━━━━━ MATERIAL SHOWN

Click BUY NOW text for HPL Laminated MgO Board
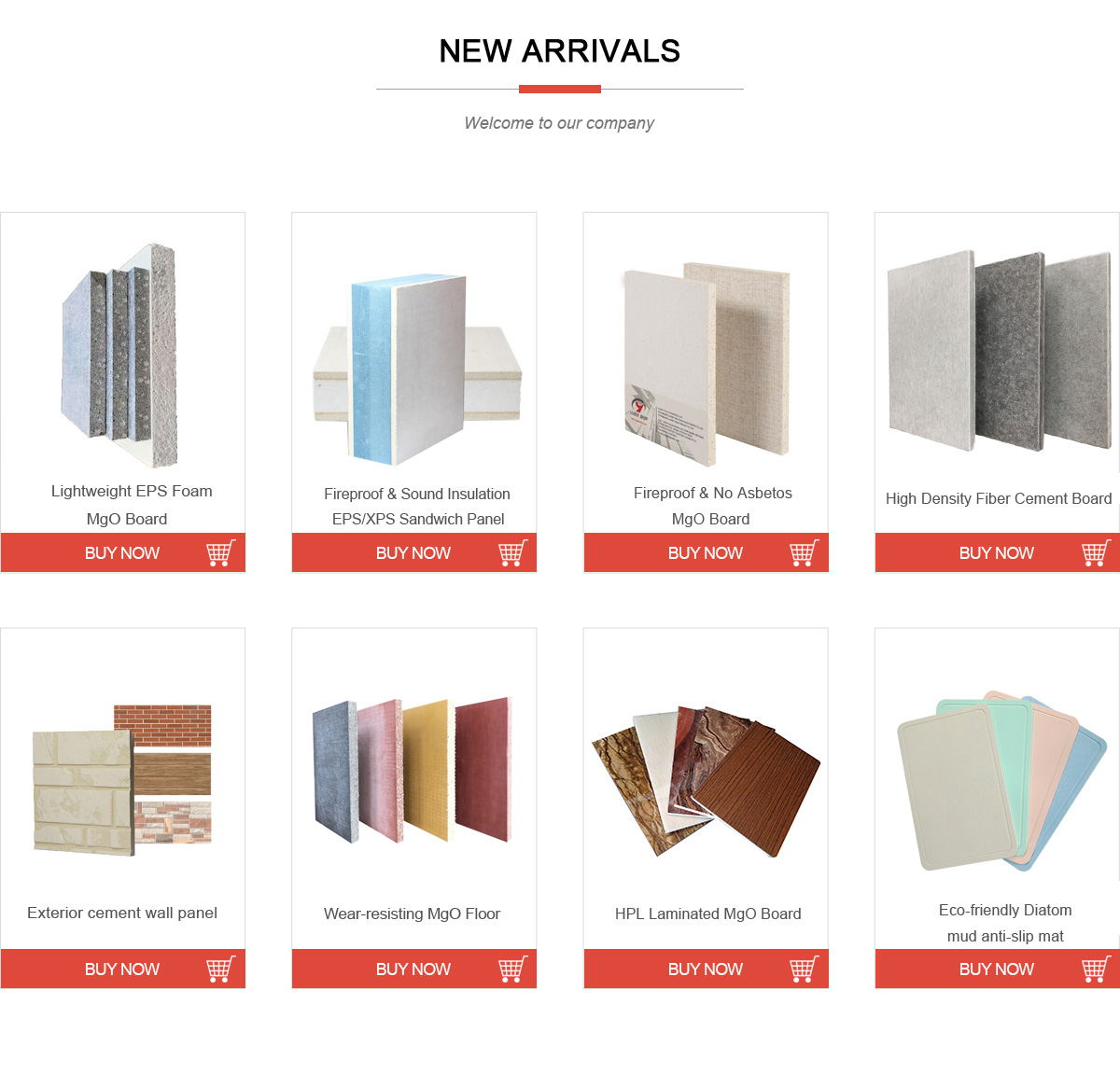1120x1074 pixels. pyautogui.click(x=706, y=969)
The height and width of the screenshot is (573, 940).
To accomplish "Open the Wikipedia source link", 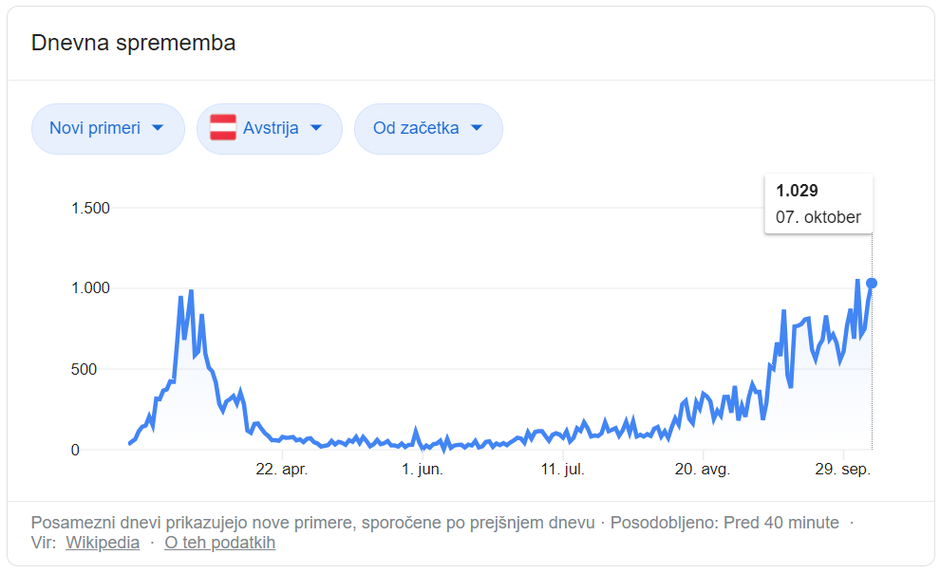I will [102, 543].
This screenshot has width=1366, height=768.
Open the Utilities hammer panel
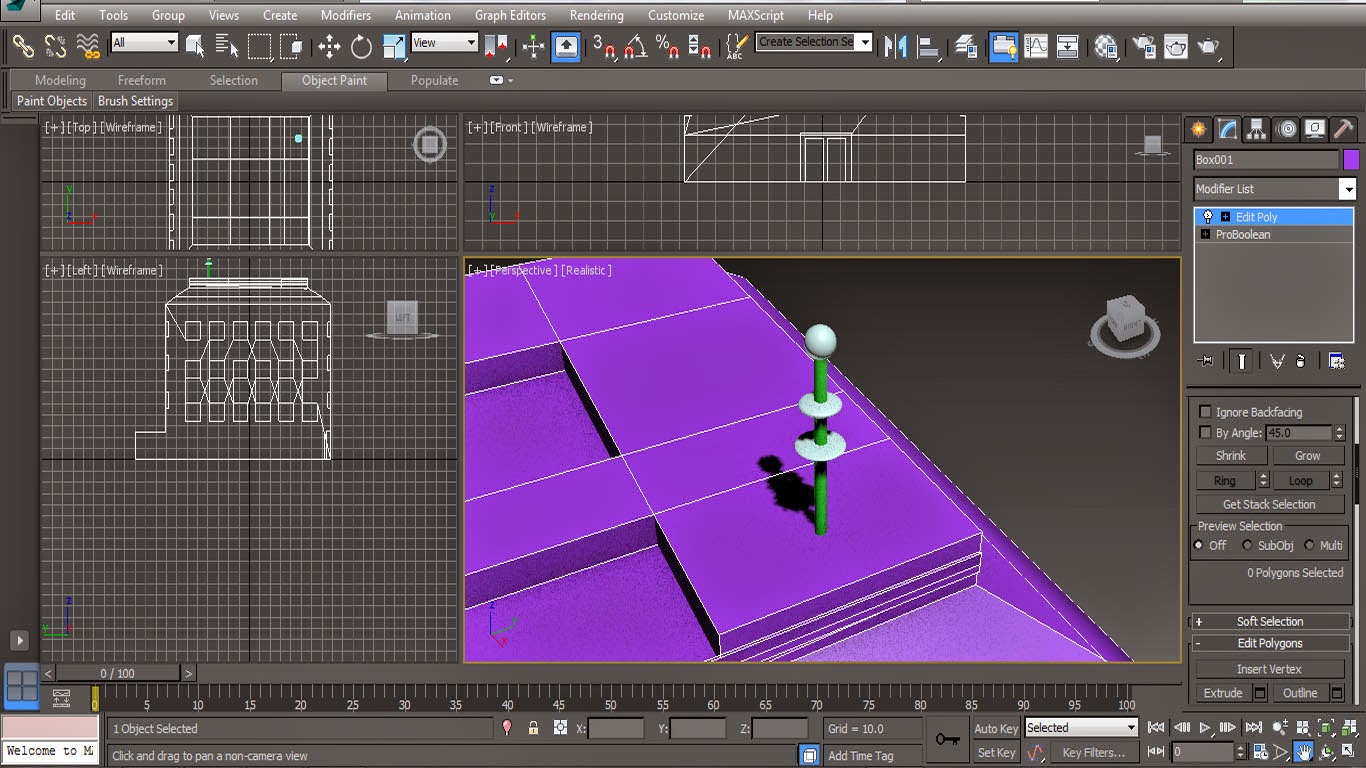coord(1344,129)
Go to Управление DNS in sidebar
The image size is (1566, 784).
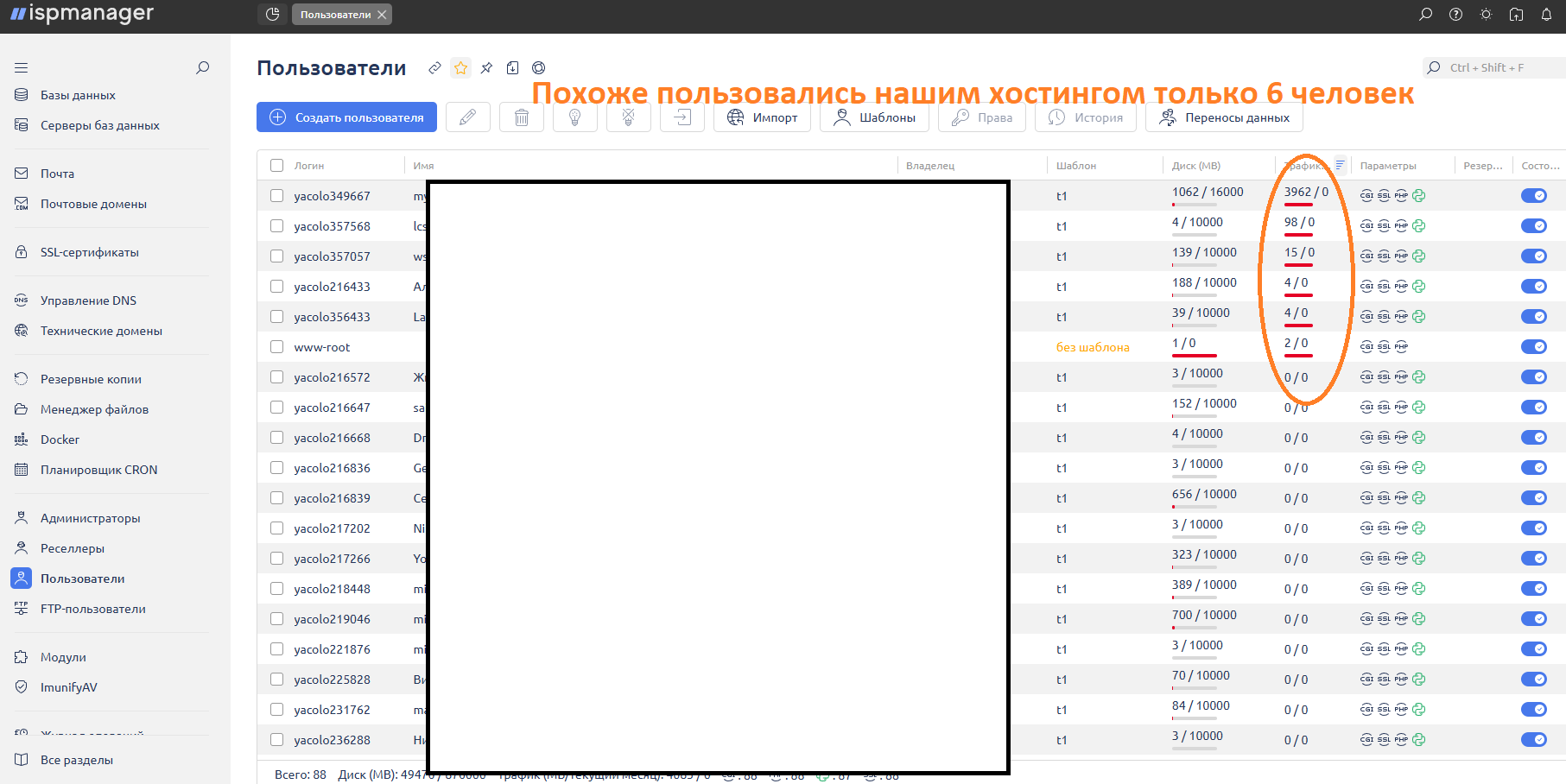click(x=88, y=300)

━━━━━━━━━━

## ACTIVITY
Answer with a single number: the count of lines above that contain the string "height".

## EXERCISE ANSWER
2